Whole thoughts and phrases echo throughout time, like “Who are you and what do you remember?” and “This is brutality”.

So this brutality begins during four eras which saw or will see extreme hatred and violence.

2014 sees D.S. Shahara Hasan, a Muslim East-Ender, in police riot gear leading the charge against an aggressively racist anti-Muslim demonstration rallied by England’s Glory. She is philosophical about the thugs and amused by her subordinate’s sense of humour:

“Tell me again why I’m the one in the armour and you’re swanning about in Hugo Boss?”
“Because your people are on a ruthless Jihad to set up an Islamofascist annex of Mecca on the Mile End Road?”
“And don’t you forget it. Your head’ll be first to roll as soon as my schimitar arrives from Taliban Central.”

She’s about to have that smile wiped off her face.

In 1890, during Jack The Ripper’s murderous rampage, Inspector Edmond Hillinghead strays on a top-hatted toff receiving oral relief down a dark alley from a woman with stubble before he trips in flight over a hacked and slashed corpse.

“Someone really didn’t like him.”
“Or really liked doing this to him.”

Dutiful and diligent, Hillinghead will do his best for the victim using fledging forensics in spite of his superior’s less than enlightened attitudes towards homosexuality.

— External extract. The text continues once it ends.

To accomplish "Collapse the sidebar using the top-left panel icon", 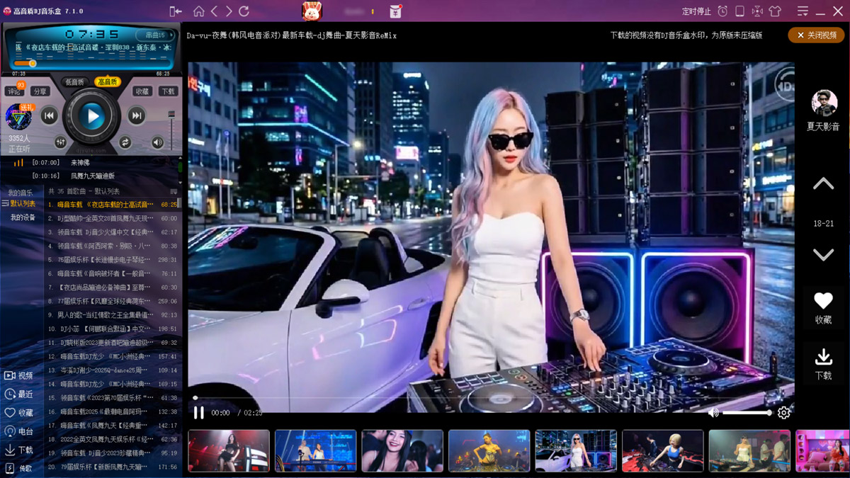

These too are dark times.

In 2050. armed with a bow and arrow, Maplewood discovers her own incarnation of the body in the scantily populated, broken capitol, along with a brightly coloured ball and a conspicuously coherent girl called Bounce. Fro like someone with Alzheimer’s and everyone else around her, Maplewood struggles with labels, scrabbles for the right words and barely remembers her own name. The Pulsewave saw to that many moons ago. But who saw to the Pulsewave?

During an air raid in 1940’s East End – while across The Channel The Holocaust is occurring – we find one Inspector Weissman hiding his Jewish heritage with an anglicised name which no one will use. He has unorthodox methods of policing his turf, using the long rain of Blitz bombs to harvest a fortune in theft.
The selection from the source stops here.